**Work to complete:** State how many lines of the data contain the word "computer", and write nothing besides the number.

**Data to examine:**

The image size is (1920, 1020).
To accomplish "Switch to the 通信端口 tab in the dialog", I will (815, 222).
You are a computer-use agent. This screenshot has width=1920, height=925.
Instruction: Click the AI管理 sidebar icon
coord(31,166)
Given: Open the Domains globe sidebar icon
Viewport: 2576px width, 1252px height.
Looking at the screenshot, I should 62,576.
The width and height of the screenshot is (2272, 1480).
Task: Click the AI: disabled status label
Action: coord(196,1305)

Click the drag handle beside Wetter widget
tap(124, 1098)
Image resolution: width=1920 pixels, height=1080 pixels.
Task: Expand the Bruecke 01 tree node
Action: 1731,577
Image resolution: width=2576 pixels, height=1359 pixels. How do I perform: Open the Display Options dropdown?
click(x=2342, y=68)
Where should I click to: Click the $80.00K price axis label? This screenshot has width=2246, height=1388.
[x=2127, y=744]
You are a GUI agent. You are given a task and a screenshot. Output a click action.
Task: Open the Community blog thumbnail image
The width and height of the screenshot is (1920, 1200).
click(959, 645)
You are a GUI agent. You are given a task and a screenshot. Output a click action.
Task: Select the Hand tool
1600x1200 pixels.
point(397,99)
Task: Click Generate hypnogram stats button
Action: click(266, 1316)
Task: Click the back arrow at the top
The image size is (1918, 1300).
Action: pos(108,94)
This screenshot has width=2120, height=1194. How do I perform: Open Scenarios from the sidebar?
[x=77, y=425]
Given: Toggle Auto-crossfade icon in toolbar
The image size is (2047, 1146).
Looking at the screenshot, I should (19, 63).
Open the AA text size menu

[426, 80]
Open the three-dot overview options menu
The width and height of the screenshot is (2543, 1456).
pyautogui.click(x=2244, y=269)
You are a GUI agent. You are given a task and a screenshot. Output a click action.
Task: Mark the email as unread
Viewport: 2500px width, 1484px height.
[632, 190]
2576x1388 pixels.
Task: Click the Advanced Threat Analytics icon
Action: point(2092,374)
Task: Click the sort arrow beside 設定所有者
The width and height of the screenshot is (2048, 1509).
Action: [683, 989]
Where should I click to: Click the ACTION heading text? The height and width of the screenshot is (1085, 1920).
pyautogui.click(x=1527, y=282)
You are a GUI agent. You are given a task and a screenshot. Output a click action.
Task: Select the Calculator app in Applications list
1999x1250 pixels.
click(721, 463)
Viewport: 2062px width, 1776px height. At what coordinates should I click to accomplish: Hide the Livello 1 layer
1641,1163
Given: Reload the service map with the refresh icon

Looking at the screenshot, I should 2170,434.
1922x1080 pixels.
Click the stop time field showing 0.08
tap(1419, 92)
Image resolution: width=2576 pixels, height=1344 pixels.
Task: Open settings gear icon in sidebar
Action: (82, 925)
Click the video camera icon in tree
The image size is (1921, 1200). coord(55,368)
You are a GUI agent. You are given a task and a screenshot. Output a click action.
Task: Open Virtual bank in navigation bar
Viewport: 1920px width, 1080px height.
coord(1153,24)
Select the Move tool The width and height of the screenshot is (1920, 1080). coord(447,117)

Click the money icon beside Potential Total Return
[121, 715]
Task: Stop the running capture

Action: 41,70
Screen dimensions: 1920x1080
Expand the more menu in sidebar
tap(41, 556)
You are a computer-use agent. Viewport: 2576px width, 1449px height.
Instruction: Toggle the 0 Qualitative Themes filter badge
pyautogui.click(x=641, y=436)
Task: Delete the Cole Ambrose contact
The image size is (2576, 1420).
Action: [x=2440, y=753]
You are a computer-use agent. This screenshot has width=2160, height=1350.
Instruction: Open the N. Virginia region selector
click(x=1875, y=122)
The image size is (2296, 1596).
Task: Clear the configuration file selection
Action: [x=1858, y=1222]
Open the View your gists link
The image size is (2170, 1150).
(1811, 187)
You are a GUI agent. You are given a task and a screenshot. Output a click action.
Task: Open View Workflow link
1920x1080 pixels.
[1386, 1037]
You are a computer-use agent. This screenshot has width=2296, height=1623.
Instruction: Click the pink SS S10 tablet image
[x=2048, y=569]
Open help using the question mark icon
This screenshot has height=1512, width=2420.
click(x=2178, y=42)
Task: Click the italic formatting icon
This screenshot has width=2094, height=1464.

**Response box:** 4